AMDMIGraphX
AMDMIGraphX copied to clipboard
Improve simplify_algebra
Problem Description
Once the mul_add_kernel, add_kernel and add_kernel are horizontally fused with the mlir_dot_add and mlir_slice_mul_reshape_transpose we can make this case more generic. For example if in place of mul there's transpose followed by add.
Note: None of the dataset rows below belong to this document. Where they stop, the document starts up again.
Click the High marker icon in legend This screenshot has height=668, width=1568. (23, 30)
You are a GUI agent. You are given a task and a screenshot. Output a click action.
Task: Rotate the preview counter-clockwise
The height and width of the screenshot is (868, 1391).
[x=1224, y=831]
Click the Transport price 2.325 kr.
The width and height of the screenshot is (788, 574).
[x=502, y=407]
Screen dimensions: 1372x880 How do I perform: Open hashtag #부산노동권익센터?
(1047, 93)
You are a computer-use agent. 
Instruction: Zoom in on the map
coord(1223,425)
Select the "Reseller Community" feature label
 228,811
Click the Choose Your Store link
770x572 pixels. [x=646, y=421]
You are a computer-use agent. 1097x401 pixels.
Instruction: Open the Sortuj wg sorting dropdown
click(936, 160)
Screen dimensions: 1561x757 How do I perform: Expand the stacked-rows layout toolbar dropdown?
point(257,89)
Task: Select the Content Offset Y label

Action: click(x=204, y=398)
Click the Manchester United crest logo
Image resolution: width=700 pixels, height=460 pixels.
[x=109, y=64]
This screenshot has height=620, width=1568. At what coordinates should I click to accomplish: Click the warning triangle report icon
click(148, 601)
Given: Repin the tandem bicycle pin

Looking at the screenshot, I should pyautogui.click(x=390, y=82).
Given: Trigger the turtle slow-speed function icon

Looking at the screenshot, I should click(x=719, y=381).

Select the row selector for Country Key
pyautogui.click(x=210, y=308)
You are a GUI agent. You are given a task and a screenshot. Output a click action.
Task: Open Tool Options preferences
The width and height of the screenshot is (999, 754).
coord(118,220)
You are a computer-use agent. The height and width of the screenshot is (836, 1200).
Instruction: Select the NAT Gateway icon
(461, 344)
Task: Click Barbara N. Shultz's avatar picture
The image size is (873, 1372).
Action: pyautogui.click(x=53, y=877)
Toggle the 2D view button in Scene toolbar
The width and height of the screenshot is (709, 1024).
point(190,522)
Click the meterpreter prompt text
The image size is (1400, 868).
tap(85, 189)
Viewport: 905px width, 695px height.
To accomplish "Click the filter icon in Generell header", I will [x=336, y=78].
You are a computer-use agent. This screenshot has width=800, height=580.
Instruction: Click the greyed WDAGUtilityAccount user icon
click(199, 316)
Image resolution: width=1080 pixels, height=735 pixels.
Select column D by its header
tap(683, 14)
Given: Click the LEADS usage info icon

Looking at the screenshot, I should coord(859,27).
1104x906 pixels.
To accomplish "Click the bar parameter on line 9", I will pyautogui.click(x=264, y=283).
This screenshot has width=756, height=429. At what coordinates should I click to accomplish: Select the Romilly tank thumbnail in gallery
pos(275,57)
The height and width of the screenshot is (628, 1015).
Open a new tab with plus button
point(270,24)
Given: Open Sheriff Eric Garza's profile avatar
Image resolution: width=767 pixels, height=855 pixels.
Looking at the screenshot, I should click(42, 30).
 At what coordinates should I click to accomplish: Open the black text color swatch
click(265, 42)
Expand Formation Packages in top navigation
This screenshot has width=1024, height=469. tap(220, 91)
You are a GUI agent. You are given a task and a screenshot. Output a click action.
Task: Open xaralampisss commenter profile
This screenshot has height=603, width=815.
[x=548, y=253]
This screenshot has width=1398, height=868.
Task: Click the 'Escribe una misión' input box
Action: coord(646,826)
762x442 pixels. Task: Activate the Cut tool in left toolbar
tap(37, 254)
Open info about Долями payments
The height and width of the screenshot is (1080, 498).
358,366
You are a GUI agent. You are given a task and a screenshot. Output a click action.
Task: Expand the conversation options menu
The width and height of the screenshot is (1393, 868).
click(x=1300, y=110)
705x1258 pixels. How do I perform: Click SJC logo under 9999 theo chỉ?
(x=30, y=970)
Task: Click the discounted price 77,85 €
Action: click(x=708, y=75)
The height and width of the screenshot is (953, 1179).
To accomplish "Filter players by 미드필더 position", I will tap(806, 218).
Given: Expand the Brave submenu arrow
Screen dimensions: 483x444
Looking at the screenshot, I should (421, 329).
In this case we can flip the transpose and the add for the slice section 1. We can horizontally fuse the add for the slices and then transpose everything.
@15 = gpu::code_object[code_object=7632,symbol_name=mlir_dot_add,global=133632,local=256,](@13,@12,@5,@14) -> half_type, {24, 77, 2304}, {177408, 2304, 1}: 0.0934304ms, 2%
@16 = hip::hip_copy_literal[id=main:@literal:78] -> half_type, {768}, {1}: 0.00109522ms, 1%
@17 = hip::hip_copy_literal[id=main:@literal:59] -> half_type, {768}, {1}: 0.00108192ms, 1%
@18 = slice[axes={2},starts={768},ends={1536}](@15) -> half_type, {24, 77, 768}, {177408, 2304, 1}: 0.00165542ms, 1%
@19 = multibroadcast[out_lens={24, 77, 768},out_dyn_dims={}](@17) -> half_type, {24, 77, 768}, {0, 0, 1}: 0.00094074ms, 1%
@20 = load[offset=18184320,end=21022848](@1) -> half_type, {24, 77, 768}, {59136, 768, 1}: 0.00076536ms, 1%
**@21 = gpu::code_object[code_object=5128,symbol_name=add_kernel,global=354816,local=1024,](@19,@18,@20) -> half_type, {24, 77, 768}, {59136, 768, 1}: 0.0211362ms, 1%**
@22 = load[offset=11354112,end=14192640](@1) -> half_type, {24, 77, 768}, {59136, 768, 1}: 0.00099472ms, 1%
@23 = multibroadcast[out_lens={24, 77, 768},out_dyn_dims={}](@16) -> half_type, {24, 77, 768}, {0, 0, 1}: 0.00182424ms, 1%
@24 = slice[axes={2},starts={0},ends={768}](@15) -> half_type, {24, 77, 768}, {177408, 2304, 1}: 0.00103286ms, 1%
**@25 = gpu::code_object[code_object=5136,symbol_name=mul_add_kernel,global=354816,local=1024,](@24,@23,@22) -> half_type, {24, 77, 768}, {59136, 768, 1}: 0.0413997ms, 1%**
@26 = load[offset=14769216,end=18184320](@1) -> half_type, {24, 12, 77, 77}, {71148, 5929, 77, 1}: 0.00105ms, 1%
@27 = gpu::code_object[code_object=6736,symbol_name=mlir_reshape_transpose_reshape_transpose_dot,global=73728,local=256,](@25,@21,@26) -> half_type, {24, 12, 77, 77}, {71148, 5929, 77, 1}: 0.0248955ms, 1%
...
@32 = load[offset=14769216,end=17607744](@1) -> half_type, {24, 77, 768}, {59136, 768, 1}
@33 = multibroadcast[out_lens={24, 77, 768},out_dyn_dims={}](@31) -> half_type, {24, 77, 768}, {0, 0, 1}
@34 = slice[axes={2},starts={1536},ends={2304}](@14) -> half_type, {24, 77, 768}, {177408, 2304, 1}
**@35 = gpu::code_object[code_object=5128,symbol_name=add_kernel,global=354816,local=1024,](@33,@34,@32) -> half_type, {24, 77, 768}, {59136, 768, 1}**